* EXERCISE REQUIREMENTS
Return every line of the data that contains the string "computer".

..........

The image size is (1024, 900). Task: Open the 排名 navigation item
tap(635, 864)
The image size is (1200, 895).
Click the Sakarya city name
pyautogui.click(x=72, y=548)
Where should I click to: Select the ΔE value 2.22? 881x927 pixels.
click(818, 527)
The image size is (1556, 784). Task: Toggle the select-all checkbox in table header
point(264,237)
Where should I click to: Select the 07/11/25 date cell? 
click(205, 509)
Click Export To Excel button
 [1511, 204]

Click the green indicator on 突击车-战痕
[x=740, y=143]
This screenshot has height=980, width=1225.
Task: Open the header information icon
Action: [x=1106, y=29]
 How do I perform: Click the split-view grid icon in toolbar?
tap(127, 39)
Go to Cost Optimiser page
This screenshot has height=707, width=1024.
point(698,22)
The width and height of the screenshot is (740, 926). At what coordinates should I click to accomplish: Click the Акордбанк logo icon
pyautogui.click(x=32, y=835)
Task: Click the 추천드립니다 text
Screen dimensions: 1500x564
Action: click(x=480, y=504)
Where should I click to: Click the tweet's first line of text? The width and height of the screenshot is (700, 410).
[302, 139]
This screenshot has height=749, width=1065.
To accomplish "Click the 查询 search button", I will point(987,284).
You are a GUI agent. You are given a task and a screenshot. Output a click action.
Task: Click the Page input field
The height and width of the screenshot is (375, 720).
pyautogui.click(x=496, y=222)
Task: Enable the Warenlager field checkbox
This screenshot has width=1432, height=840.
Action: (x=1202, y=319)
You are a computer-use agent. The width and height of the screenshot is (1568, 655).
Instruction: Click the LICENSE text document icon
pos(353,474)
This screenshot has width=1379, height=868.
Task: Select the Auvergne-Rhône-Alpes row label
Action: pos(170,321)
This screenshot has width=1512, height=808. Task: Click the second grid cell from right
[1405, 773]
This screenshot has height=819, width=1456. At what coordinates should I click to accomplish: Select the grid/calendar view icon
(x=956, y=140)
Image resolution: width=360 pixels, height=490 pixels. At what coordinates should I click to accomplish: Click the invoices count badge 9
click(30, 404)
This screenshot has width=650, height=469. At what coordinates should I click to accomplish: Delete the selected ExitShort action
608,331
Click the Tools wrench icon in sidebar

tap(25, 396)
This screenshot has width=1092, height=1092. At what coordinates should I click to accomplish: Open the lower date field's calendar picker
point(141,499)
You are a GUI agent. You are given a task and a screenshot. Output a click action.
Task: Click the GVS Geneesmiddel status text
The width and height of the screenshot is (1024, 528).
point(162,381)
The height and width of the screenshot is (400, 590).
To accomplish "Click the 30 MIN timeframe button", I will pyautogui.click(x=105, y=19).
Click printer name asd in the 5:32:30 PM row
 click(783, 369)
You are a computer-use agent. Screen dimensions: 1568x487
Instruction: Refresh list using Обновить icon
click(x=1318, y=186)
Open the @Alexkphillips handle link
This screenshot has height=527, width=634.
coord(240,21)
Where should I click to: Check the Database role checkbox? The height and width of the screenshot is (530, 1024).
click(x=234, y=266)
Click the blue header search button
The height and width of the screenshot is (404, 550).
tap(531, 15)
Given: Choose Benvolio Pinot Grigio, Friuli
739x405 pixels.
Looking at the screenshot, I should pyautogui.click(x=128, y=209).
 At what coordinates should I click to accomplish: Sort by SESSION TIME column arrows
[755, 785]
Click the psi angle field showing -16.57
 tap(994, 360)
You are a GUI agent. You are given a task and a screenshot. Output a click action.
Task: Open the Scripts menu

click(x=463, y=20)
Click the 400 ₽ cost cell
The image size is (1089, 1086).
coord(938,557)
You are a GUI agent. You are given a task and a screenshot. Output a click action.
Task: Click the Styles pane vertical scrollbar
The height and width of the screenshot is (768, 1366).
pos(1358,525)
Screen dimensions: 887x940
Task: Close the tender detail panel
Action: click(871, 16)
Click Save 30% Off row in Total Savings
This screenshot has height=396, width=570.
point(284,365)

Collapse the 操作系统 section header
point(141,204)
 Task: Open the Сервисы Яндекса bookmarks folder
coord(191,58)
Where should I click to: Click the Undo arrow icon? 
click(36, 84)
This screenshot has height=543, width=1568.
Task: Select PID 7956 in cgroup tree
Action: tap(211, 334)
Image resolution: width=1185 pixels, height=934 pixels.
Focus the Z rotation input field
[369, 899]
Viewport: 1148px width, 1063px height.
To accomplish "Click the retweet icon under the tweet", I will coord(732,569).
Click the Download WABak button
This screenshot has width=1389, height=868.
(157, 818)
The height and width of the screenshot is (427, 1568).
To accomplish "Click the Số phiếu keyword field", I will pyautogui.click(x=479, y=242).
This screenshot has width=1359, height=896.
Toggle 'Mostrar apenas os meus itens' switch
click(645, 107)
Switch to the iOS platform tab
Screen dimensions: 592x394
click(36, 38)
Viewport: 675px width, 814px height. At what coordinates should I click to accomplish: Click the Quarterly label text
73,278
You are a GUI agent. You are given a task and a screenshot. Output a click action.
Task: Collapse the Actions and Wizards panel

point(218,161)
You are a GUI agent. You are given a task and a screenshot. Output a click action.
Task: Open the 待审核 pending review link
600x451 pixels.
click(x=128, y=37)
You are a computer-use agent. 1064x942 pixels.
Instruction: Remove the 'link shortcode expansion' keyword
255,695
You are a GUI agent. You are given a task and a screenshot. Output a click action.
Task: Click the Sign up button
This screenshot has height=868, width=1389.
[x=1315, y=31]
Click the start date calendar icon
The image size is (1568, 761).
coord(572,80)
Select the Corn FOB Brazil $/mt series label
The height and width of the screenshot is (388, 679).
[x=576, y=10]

..........

* RESULT
You are a computer-use agent. The width and height of the screenshot is (1568, 655).
You are a computer-use agent. Screen dimensions: 1568x487
You are a computer-use agent. 1064x942 pixels.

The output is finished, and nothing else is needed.